I’m surprised at how easily we find parking for dinner tonight. I assumed the first weekend of the Traverse City Cherry Festival would mean nightmarish traffic and no parking to be found. Thus far it’s been wonderfully pleasant and crowd-free. Seated on the large patio, the people watching tonight is even better than the night before. Not only do we see a few bachelorette parties strut by, but we even see a city bus clip a street sign when the driver is distracted by one of the lovelies. Dinner and a show!

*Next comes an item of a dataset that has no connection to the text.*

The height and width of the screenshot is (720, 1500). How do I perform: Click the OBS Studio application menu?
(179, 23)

We start as we always do—with drinks—and I go for the Gerard Bertrand Cremant de Limoux Blanc. It’s a solid and extremely affordable bubbly that pairs well with a lot of things. It’s my go to drink at Reserve in Grand Rapids and a welcome sight when I spy it on other menus.

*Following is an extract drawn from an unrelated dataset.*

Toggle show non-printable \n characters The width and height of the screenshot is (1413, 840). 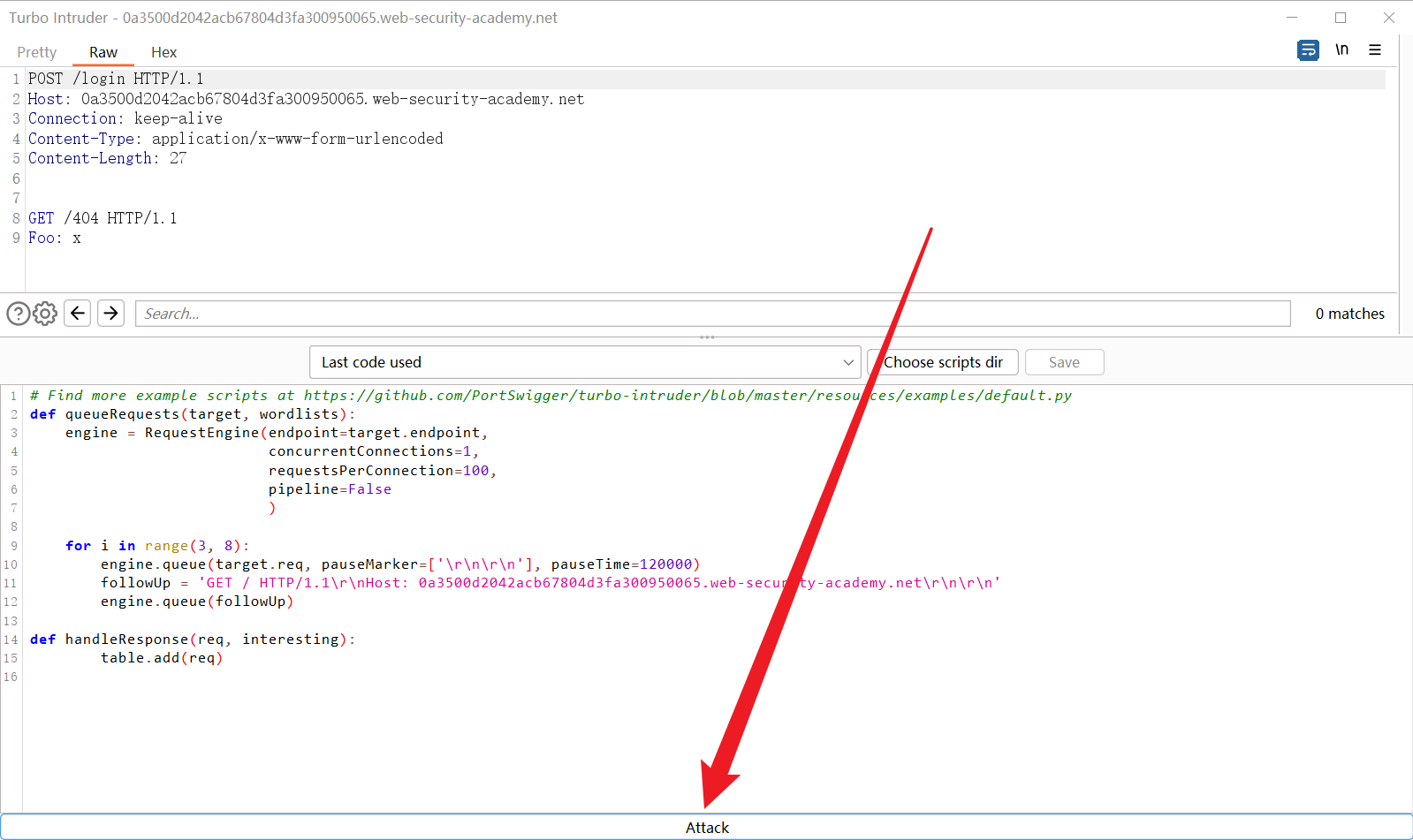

Our foodie routine continues with a mess of appetizers to share and some small plates for dinner. We begin with the grilled romaine dressed with lemon juice and olive oil, sprinkled with Parm and pancetta, and served with some baguette toasts. We’ve grilled romaine at home but it’s never turned out this beautiful. Slightly charred on the edges yet still intact at the roots. The flavor is amplified by the grill and the greens remain crisp and crunchy.

Next we have Leelanau raclette cheese in puff pastry with a summer berry compote and a sticky sweet glazed pork belly with heirloom tomato slices. Both are solid dishes and tasty, but nothing I haven’t seen on other menus before.

The sun begins to set and the temp is dropping so I order a bowl of the wild mushroom bisque. It’s neither creamy nor rich tasting like a bisque, but more the consistency of blended mushrooms with stock. In fact, after a few sips I find it’s almost gritty with the mushroom tidbits. But the flavor is deep and earthy, and it warms me to the bones. Very comforting.

I’m expecting we’ll pay the tab and depart, but Jeremy wants to order an entree. Specifically he’s eyeing some meat. Turns out, so is LettersToJ! We just spent the last day and a half working a barbeque competition, so meat is the last thing I want. I decide to go with the root vegetable gratin and broccolini, but then I surprise even myself when I order the Berkshire pork chop feature. The whole table does a Scooby-Doo head-cock “whaaaaa?” as our server departs. What the hell did I just do?

The chop is a behemoth Fred Flintstone cut, perched atop a square of cauliflower gratin and asparagus spears. I cut everyone a slab of meat, knowing I’ll never be able to handle this alone. It’s juicy with pronounced pork flavor and a hint of gaminess. The gratin and asparagus are perfect. I end up eating all the veggies and leaving more than half the pork. Luckily I am a Navy Seal when it comes to Gerard Bertrand, leaving no glass of bubbles behind.